TRY IT:
Look through the records below for the line holding "Viewport: 725px width, 1568px". Write it out exactly, with each following line through the line holding "Task: Click the red S".

######

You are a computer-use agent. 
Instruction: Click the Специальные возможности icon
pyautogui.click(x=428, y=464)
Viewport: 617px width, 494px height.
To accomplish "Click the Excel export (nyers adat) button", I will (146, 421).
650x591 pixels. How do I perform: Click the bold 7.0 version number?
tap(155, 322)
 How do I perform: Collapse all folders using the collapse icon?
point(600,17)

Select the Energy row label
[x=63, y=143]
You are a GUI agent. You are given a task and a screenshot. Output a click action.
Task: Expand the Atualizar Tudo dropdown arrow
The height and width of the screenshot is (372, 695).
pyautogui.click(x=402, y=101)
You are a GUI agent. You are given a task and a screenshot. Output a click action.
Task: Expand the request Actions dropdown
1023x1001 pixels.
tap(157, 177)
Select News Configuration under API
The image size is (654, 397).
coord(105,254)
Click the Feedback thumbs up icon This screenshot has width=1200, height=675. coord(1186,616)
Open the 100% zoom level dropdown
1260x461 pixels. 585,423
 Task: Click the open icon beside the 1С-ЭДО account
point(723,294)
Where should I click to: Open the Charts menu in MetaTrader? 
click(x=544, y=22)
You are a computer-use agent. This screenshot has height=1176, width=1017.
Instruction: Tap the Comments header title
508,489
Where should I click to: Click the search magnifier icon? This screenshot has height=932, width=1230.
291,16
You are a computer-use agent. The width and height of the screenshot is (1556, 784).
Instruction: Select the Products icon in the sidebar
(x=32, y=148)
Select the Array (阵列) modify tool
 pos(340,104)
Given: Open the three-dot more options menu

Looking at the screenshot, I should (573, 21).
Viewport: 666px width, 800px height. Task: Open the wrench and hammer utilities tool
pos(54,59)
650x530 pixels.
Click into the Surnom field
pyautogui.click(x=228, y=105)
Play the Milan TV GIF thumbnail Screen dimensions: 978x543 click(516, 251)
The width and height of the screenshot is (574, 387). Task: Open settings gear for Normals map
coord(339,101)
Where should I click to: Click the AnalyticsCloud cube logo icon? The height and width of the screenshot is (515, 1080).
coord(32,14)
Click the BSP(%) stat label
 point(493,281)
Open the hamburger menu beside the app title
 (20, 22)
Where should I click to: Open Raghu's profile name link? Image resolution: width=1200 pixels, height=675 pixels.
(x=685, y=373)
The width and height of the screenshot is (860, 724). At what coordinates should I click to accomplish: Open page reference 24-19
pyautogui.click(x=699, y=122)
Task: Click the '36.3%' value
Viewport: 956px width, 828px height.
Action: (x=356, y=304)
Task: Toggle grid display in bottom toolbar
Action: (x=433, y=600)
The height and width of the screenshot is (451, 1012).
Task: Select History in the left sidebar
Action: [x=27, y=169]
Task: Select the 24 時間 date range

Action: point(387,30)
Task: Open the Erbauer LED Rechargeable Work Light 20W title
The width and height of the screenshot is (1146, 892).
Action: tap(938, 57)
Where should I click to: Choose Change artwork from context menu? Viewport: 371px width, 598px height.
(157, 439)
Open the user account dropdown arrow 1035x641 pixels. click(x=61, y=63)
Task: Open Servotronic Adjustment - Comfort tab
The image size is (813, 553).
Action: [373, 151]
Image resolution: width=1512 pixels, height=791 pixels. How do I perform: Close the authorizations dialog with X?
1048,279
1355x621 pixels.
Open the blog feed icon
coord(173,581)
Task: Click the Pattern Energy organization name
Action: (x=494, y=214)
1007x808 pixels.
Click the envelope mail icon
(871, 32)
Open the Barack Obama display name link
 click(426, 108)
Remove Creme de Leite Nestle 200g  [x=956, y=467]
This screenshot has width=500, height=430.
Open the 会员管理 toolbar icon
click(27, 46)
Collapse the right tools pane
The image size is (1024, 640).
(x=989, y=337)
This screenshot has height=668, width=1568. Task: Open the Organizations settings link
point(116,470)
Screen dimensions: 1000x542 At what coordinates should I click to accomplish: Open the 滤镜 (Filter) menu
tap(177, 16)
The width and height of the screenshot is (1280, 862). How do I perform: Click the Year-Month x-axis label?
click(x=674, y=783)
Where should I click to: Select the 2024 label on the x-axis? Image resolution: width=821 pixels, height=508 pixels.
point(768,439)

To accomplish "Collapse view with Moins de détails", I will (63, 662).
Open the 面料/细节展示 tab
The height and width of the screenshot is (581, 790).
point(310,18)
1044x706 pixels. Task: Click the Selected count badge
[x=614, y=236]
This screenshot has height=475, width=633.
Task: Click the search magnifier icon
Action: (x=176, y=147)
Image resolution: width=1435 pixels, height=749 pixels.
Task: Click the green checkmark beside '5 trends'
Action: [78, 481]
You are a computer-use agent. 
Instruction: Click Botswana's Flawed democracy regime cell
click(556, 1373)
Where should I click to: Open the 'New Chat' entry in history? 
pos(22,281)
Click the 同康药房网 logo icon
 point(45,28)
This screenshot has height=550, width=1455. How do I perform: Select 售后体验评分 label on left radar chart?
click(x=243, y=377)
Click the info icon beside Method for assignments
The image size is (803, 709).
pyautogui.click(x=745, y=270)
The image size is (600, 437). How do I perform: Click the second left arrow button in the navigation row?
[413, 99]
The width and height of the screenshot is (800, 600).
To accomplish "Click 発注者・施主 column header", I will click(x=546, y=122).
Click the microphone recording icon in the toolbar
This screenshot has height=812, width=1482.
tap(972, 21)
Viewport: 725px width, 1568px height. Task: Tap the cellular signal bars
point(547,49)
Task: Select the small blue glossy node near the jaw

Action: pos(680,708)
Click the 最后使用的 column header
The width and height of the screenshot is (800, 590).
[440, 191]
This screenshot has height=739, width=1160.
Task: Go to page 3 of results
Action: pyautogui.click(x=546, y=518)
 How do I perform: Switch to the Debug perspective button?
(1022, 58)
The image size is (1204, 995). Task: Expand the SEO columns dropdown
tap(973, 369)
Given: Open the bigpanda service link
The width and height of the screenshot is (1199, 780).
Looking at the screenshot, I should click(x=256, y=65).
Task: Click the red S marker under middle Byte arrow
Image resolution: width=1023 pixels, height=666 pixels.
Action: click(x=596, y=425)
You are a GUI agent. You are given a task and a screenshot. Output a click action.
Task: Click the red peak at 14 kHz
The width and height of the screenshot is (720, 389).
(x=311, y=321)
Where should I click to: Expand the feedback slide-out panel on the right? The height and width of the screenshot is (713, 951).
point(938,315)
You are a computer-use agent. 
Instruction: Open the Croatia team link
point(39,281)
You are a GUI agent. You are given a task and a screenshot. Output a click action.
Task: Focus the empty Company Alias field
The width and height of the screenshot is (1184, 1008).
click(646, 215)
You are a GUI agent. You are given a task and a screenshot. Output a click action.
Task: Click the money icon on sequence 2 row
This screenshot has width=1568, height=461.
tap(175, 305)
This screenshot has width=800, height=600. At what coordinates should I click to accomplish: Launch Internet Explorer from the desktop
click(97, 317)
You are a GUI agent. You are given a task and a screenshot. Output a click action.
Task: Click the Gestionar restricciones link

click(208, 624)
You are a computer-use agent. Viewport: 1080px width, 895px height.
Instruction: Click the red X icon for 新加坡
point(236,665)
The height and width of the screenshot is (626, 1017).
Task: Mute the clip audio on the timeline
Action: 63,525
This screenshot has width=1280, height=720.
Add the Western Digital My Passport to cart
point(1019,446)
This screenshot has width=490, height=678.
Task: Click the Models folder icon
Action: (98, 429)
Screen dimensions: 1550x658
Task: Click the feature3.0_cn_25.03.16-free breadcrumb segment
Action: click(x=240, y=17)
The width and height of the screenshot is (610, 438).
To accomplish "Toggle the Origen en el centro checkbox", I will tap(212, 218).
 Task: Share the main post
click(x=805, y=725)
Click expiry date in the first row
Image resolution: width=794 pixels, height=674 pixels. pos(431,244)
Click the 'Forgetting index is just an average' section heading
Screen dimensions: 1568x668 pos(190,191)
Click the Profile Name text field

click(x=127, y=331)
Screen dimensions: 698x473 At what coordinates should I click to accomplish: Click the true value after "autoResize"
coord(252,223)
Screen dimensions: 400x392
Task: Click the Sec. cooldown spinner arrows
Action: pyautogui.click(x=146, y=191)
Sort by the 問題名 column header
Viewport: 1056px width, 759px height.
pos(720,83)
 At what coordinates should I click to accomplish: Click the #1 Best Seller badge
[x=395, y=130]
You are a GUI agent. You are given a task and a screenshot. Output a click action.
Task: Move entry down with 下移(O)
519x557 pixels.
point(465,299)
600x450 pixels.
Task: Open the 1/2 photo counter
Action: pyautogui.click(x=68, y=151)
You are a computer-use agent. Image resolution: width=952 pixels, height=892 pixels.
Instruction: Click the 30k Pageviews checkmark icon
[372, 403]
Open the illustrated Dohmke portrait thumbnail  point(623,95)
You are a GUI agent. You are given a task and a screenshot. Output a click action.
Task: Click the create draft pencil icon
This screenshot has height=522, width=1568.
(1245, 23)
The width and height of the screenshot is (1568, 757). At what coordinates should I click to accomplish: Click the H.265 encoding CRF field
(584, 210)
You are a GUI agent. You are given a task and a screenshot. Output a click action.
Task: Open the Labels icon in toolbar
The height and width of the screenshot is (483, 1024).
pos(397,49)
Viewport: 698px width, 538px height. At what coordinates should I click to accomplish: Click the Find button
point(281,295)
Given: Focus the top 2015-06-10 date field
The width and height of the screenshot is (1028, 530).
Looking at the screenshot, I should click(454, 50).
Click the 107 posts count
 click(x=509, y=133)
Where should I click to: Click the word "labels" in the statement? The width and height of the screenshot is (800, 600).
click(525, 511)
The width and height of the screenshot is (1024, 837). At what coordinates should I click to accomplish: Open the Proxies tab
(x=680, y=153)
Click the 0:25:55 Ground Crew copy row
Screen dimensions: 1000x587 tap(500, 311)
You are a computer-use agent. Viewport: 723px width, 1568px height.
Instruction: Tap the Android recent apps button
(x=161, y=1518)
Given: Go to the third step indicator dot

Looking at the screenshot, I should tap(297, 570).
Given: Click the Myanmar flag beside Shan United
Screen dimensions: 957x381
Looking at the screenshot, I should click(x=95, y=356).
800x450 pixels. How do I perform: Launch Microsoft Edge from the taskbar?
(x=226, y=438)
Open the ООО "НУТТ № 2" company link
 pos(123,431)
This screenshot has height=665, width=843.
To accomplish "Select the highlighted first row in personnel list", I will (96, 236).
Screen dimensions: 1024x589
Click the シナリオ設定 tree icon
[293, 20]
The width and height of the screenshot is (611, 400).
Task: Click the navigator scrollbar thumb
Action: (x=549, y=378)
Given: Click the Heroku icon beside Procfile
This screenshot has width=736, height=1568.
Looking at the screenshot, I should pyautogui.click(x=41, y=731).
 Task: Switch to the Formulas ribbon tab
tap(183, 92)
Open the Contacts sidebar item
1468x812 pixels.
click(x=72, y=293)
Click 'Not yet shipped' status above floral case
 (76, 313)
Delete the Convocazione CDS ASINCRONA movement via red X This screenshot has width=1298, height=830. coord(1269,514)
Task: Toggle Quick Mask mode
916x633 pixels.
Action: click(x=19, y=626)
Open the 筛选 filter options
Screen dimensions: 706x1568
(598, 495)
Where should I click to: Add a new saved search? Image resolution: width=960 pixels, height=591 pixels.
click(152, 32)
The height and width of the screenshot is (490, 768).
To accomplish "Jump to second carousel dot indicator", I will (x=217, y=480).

######

THE COMPLETED TASK:
Viewport: 725px width, 1568px height. Task: Tap the cellular signal bars
point(547,49)
Task: Select the small blue glossy node near the jaw

Action: pos(680,708)
Click the 最后使用的 column header
The width and height of the screenshot is (800, 590).
[440, 191]
This screenshot has height=739, width=1160.
Task: Go to page 3 of results
Action: pyautogui.click(x=546, y=518)
 How do I perform: Switch to the Debug perspective button?
(1022, 58)
The image size is (1204, 995). Task: Expand the SEO columns dropdown
tap(973, 369)
Given: Open the bigpanda service link
The width and height of the screenshot is (1199, 780).
Looking at the screenshot, I should click(x=256, y=65).
Task: Click the red S marker under middle Byte arrow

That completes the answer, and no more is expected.